When Microsoft 365 Is Enough, and When FORMLOVA Helps
Use this as the decision table.
| Situation | Better fit |
|---|---|
| Internal survey, training feedback, small intake | Microsoft Forms + Excel |
| Internal team needs a shared operational queue | Microsoft Forms + Lists + Teams + Power Automate |
| External inquiries need branding and first-response discipline | FORMLOVA + Teams/Outlook |
| Sales pitches or spam are common | FORMLOVA for intake and classification |
| Owner, deadline, and unanswered digest matter | FORMLOVA or Lists as the record |
| Nobody can maintain Power Automate | Move operations closer to FORMLOVA |
Starting with Office 365 / Teams is reasonable.

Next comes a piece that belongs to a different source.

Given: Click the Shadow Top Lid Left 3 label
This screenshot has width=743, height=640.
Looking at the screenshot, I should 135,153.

The mistake is using every Microsoft 365 tool a little and never deciding the record. Teams is notification. Outlook is reply. Excel is analysis. Lists, SharePoint, or FORMLOVA is status. Power Automate connects them.
FAQ
Can Office 365 handle inquiry management by itself?

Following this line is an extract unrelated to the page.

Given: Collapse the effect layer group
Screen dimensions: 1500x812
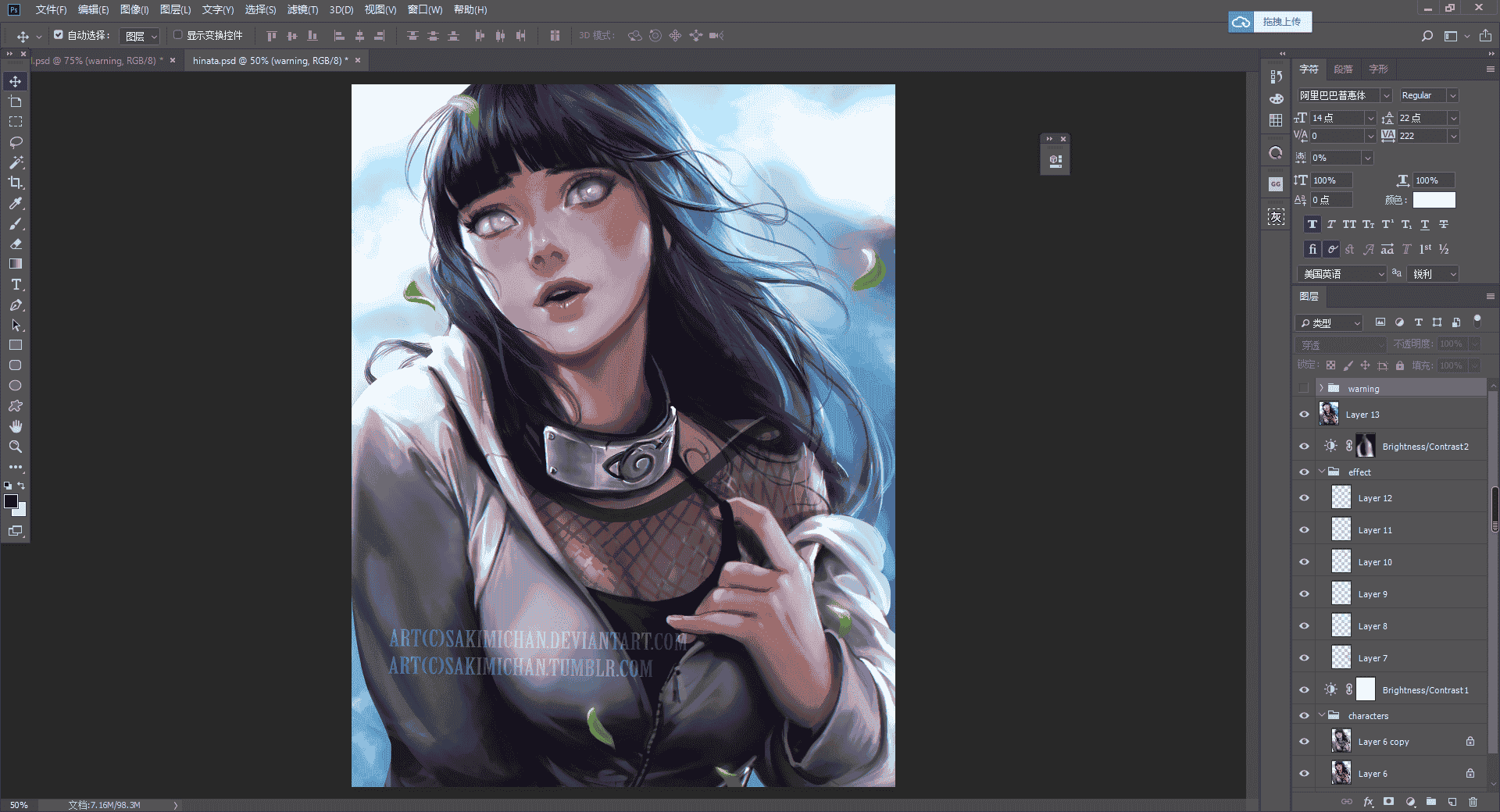Looking at the screenshot, I should point(1322,472).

Yes. Microsoft Forms, Excel or Lists, Teams, Outlook, and Power Automate can handle small and medium inquiry workflows. The key is to keep status, owner, deadline, and next action in a structured record rather than in Teams chat.
Should I manage inquiries directly in Teams?

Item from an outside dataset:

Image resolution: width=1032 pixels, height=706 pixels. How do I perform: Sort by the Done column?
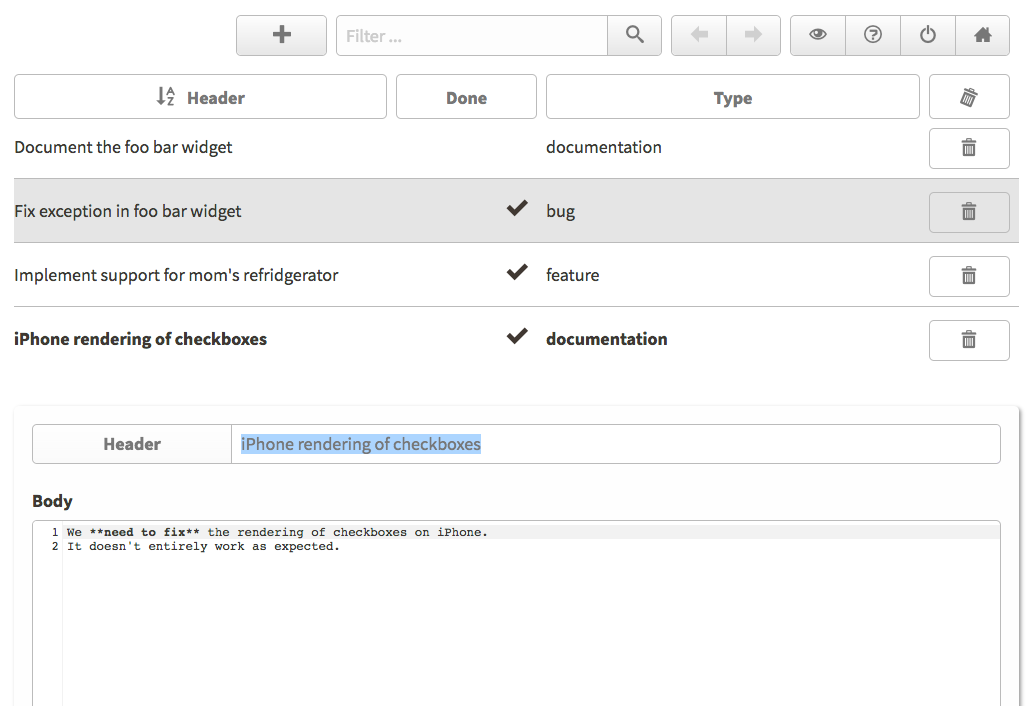click(466, 97)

Use Teams for notification and discussion, not as the system of record. Teams messages are hard to filter by owner, deadline, and status over time. Link every notification back to FORMLOVA, Lists, SharePoint, Excel, or another record.
Should I use Microsoft Forms or FORMLOVA?
Use Microsoft Forms for internal collection and Microsoft 365-native surveys. Use FORMLOVA when the form is external and needs confirmation emails, response status, owner assignment, sales-pitch filtering, follow-up, or analytics. The product comparison is covered in Microsoft Forms Limitations and Alternatives.
Does Power Automate make FORMLOVA unnecessary?
Sometimes. If someone can maintain flows, permissions, field mappings, error notifications, and email logic, Power Automate can be a strong path. If the form owner needs to change operations frequently without technical maintenance, FORMLOVA is often faster.
Can I start from an Excel template?
Yes. Keep the minimum fields: status, owner, first_response_due_at, and next_action. The full template is in the Inquiry Tracking Spreadsheet Template.
Primary Sources
- Microsoft Support: Check and share your form results
- Microsoft Support: How do I export my form responses?
- Microsoft Learn: Overview of using Microsoft Forms and Power Automate
- Microsoft Learn: Common ways to use a form in a flow
- Microsoft Learn: Microsoft Forms connector
Disclosure and Verification
I work on FORMLOVA, so this guide includes my own product. I separate cases where Microsoft 365 is enough from cases where FORMLOVA helps. Microsoft Forms, Power Automate, Teams, and Excel export references were checked against official Microsoft sources on June 18, 2026. Confirm your Microsoft 365 license, permissions, and security requirements before adopting any production workflow.